** BEGIN TEXT PASSAGE **
Sessions covered: 19–24 (cumulative: Sessions 1–24)

You have completed the entire course. Phase 4 brought together every technique, every concept, and every piece of musical knowledge into performance-level playing. You learned moveable power chords, played “Smells Like Teen Spirit,” performed expressive Hindi film melodies with slides and ornaments, improvised a blues solo, prepared for a grade exam, and performed a three-piece concert. This checkpoint is your final self-assessment before the Grade 1 Readiness Assessment.

How to use this checkpoint: Play each item. Record your entire checkpoint session — you will want to hear your progress. This is the most comprehensive checkpoint in the course.


In Phase 4 you added:

  • Song arrangement: combining melody, chords, and dynamics in one performance
  • Moveable power chord shape (root on string 6): F5, Bb5, Ab5, Db5
  • Dynamic contrast: palm-muted verses vs open choruses
  • Slide technique (ascending and descending)
  • Expressive melody playing with vocal phrasing
  • Improvisation: Am pentatonic soloing over 12-bar blues
  • Call-and-response phrasing
  • Sight-reading simple TAB passages
  • Ear skills: echo tests, rhythm clapping, major/minor recognition
  • Grade 1 exam structure and preparation
  • Concert performance: three pieces from memory

1. Play a song with both melody sections and chord sections (e.g., “Wasted Years” arrangement)

  • Mastered — You can play a melody intro, transition to chord strumming for the verse, and switch back to melody. The transitions are smooth (within 1 beat of silence).
  • Needs Work — Transitions between melody and chords are rough or take too long. Review Session 19, transition technique section.
  • Not Yet — Cannot combine melody and chords in one performance. Return to Session 19.

2. Play notes above fret 5 on the first string (e.g., fret 5, fret 7 from “Wasted Years”)

  • Mastered — Notes at frets 5 and 7 on string 1 ring clearly. You can navigate to these positions without looking.
  • Needs Work — You can find the notes but it takes time. Use the fret dots as landmarks: fret 5 has a dot, fret 7 has a dot. Review Session 19.
  • Not Yet — Cannot play above fret 5 reliably. Return to Session 19.

3. Play F5, Bb5, Ab5, and Db5 — each sounds clean (strings 6, 5, 4 only)

  • Mastered — All four power chords ring with a full, tight sound. No extra strings ringing. You can form each chord in under 2 seconds.
** END TEXT PASSAGE **
** BEGIN PROVIDED MATERIAL **
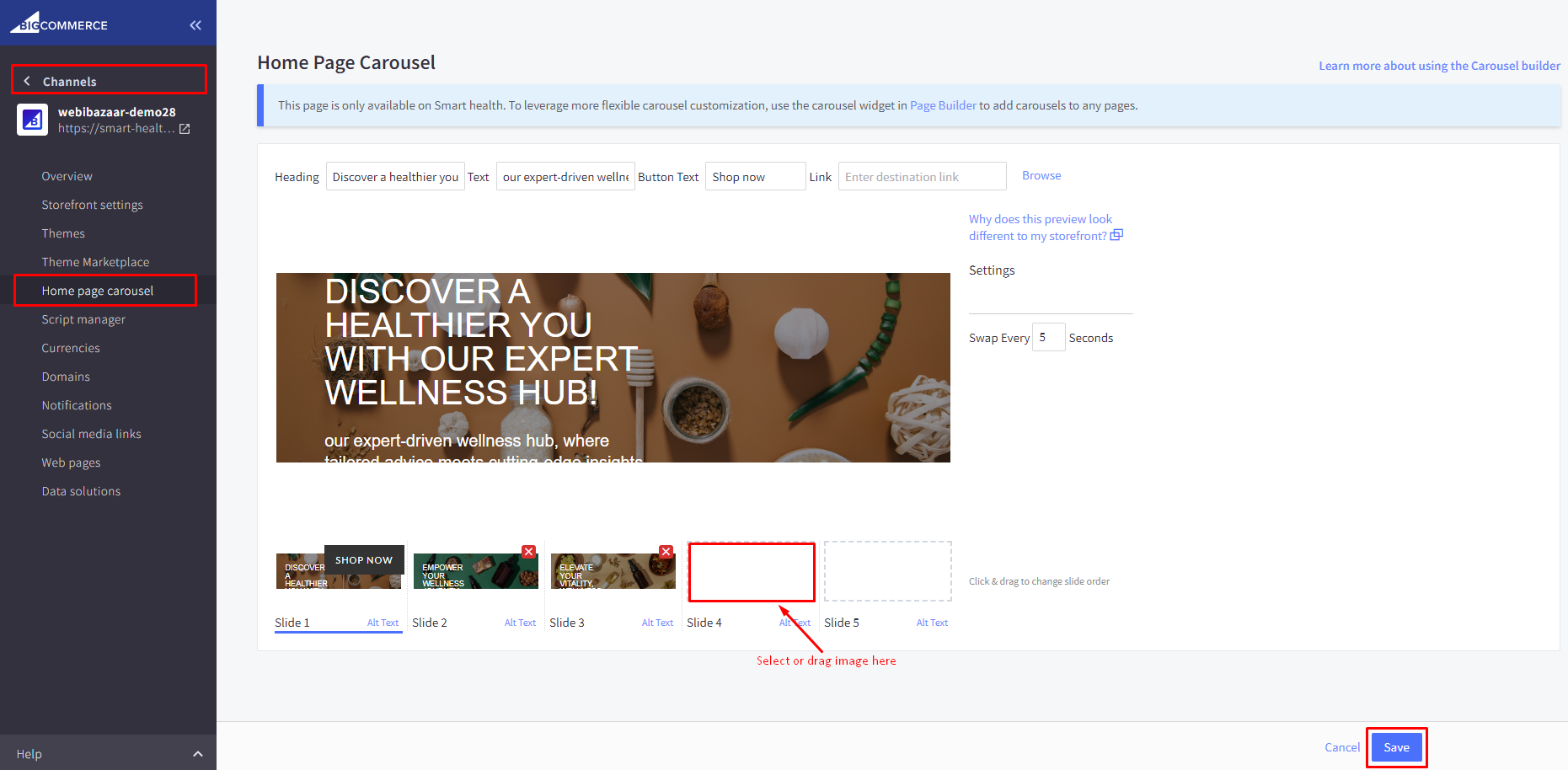Remove Slide 2 with red X
The width and height of the screenshot is (1568, 770).
528,552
** END PROVIDED MATERIAL **
# REQUIREMENTS:
a) Which power chords does the guitar course checkpoint name?
b) Pick up the guitar course checkpoint after its final line and keep writing.
The data aren't needed for this work.

# SET OF ANSWERS:
a) F5, Bb5, Ab5, Db5

b)
  • Needs Work — One or two positions are weak, or extra strings ring. Review Session 20, power chord positions section. Use the neck dot markers to find positions.
  • Not Yet — Cannot play moveable power chords cleanly. Return to Session 20.

4. Slide between the four power chords in sequence (F5-Bb5-Ab5-Db5) without lifting your fingers

  • Mastered — Your hand slides along the neck, landing accurately on each fret position. The shape stays consistent throughout the slide.
  • Needs Work — You overshoot or undershoot one position. Drill the sequence slowly, 10 times, using the fret dots (frets 3, 5, 7, 9) as landmarks. Review Session 20.
  • Not Yet — Cannot slide between positions. Return to Session 20.

5. Play the “Smells Like Teen Spirit” riff with muted strums (chord-chord-chk-chk) at 65 BPM

  • Mastered — The riff grooves. Power chord hits are clean, muted “chucka” strums are crisp, the pattern cycles through all four chords rhythmically.
  • Needs Work — Muted strums are unclear or you land on wrong frets. Review Session 20. Practise the pattern on one chord position first before adding movement.
  • Not Yet — Cannot play the riff. Return to Session 20.

6. Play the “Smells Like Teen Spirit” arrangement with dynamic contrast (quiet verse, loud chorus)

  • Mastered — The verse is palm-muted and noticeably soft. The chorus is open and loud. The contrast is dramatic and deliberate.
  • Needs Work — The difference between verse and chorus is subtle. Exaggerate: verse should be a whisper, chorus a shout. Review Session 20, dynamic contrast section.
  • Not Yet — Cannot maintain different dynamics. Return to Session 20.

7. Play a clean slide on string 1 from fret 3 to fret 5 — the pitch glides audibly

  • Mastered — You hear the pitch rise smoothly from G to A. The note sustains throughout the slide.
  • Needs Work — The note dies during the slide, or the slide sounds like a jump rather than a glide. Maintain firm pressure while sliding. Review Session 21, slide technique section.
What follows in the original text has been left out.